» **TASK A**
Reproduce the portion of the health care costs post starting with "All this appeared" and going on through "benefits in Hospice).".
» **TASK B**
Please list every author of the Boston College study named in the health care costs post.
» **TASK C**
Answer these questions from the health care costs post, one answer per line.
(i) By what percentage is a healthy person's life expectancy longer at age 80?
(ii) On what day did the article about the study appear on Yahoo! and Market Watch?
(iii) What yearly health-related expense does the study give for healthy people around age 70-80?

══ GIVEN TEXT ══

Monday, May 17, 2010
Healthy people may accumulate higher long term care and health care costs due to longer life expectancy (Boston College Study)
Boston College’s Center for Retirement Research has published a study indicating that the healthy may pay over $105000 more in health care costs than those in poor health, even though their health related expenses are lower when they are around age 70-80 ($6500 a year vs. $8000 for the less healthy).
That’s because the healthy early seniors have longer life expectancies, and eventually many people would get chronic disease (especially Alzheimer’s) if they live long enough, well past “natural senescence.”
At age 80, a healthy person has a 29% longer life expectancy. Yet, the statistical expectation is that a person of 80 can expect to spend one-third of his or her remaining years with a chronic disease.
All this appeared on Yahoo! and Market Watch in an article by John Powell ("Staying healthy may cost you in retirement") on Friday May 14, link here. The URL for the Boston College study is here. The title is "Does Staying Healthy Reduce Your Lifetime Health Care Costs?" and the authors are Wei Sun, Anthony Webb, and Natalia Zhivan. (Just an aside: I remember that Boston College students appeared on student television quiz shows back in the 60s.) It appears that the numbers focus on out-of-pocket costs, including both conventional medical and dental care and especially custodial long term care (the latter of which is not normally reimbursed by Medicare, except for some limited benefits in Hospice).
Does this provide a rationalization to going back to smoking and eating hamburgers?

═══
══ ENTRIES SUPPLIED ══

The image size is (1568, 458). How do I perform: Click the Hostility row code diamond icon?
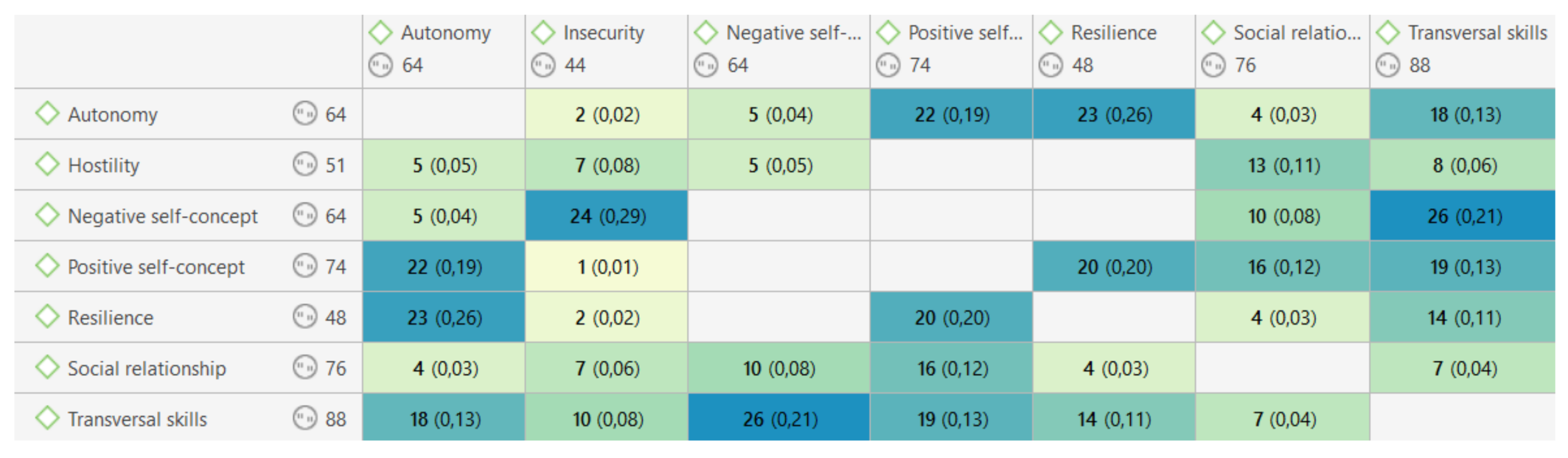(47, 165)
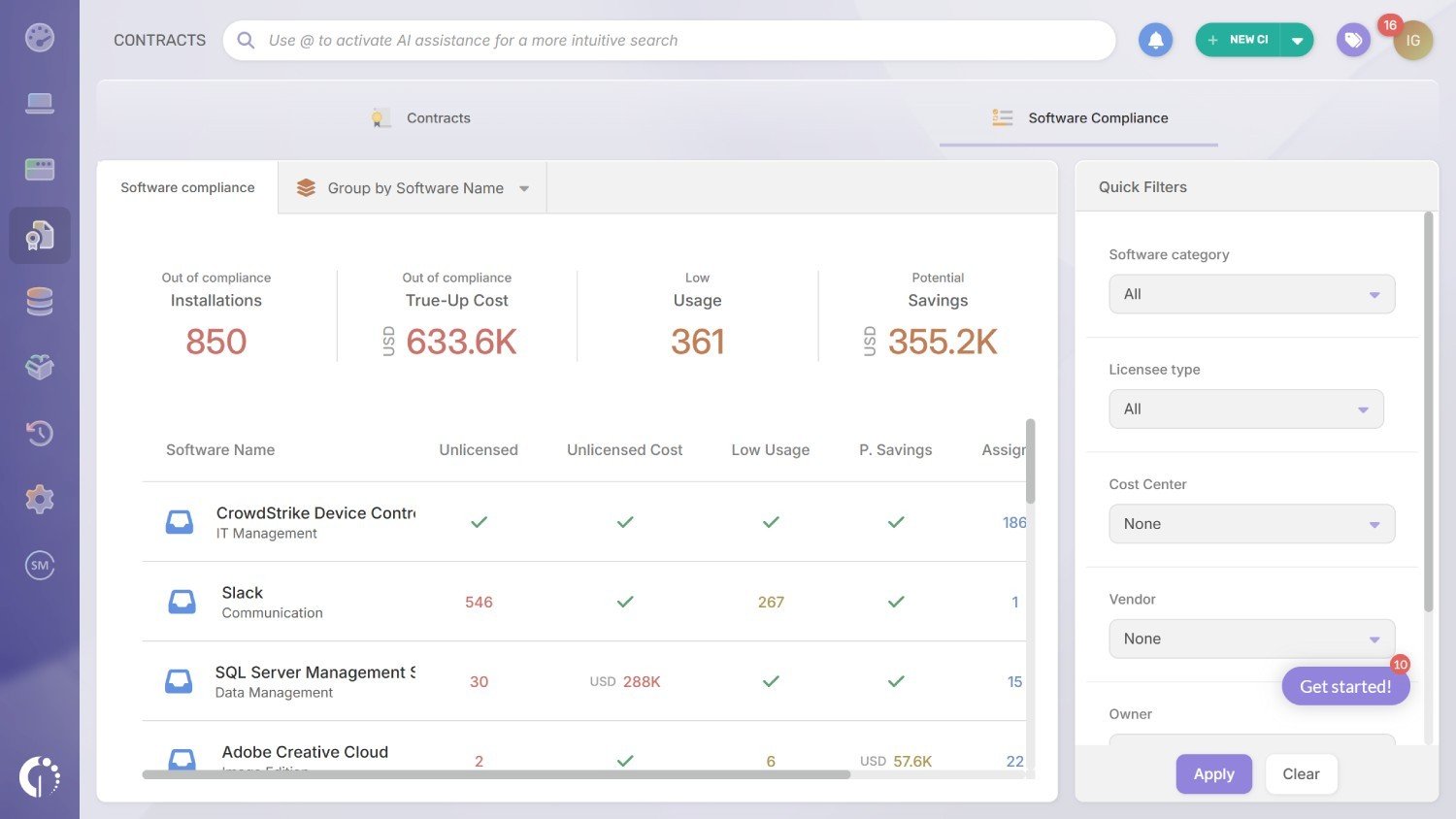Expand the Software category dropdown
1456x819 pixels.
tap(1251, 294)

═══

» **PROBLEM SOLUTION A**
All this appeared on Yahoo! and Market Watch in an article by John Powell ("Staying healthy may cost you in retirement") on Friday May 14, link here. The URL for the Boston College study is here. The title is "Does Staying Healthy Reduce Your Lifetime Health Care Costs?" and the authors are Wei Sun, Anthony Webb, and Natalia Zhivan. (Just an aside: I remember that Boston College students appeared on student television quiz shows back in the 60s.) It appears that the numbers focus on out-of-pocket costs, including both conventional medical and dental care and especially custodial long term care (the latter of which is not normally reimbursed by Medicare, except for some limited benefits in Hospice).

» **PROBLEM SOLUTION B**
Wei Sun
Anthony Webb
Natalia Zhivan

» **PROBLEM SOLUTION C**
(i) 29%
(ii) Friday, May 14
(iii) $6500 a year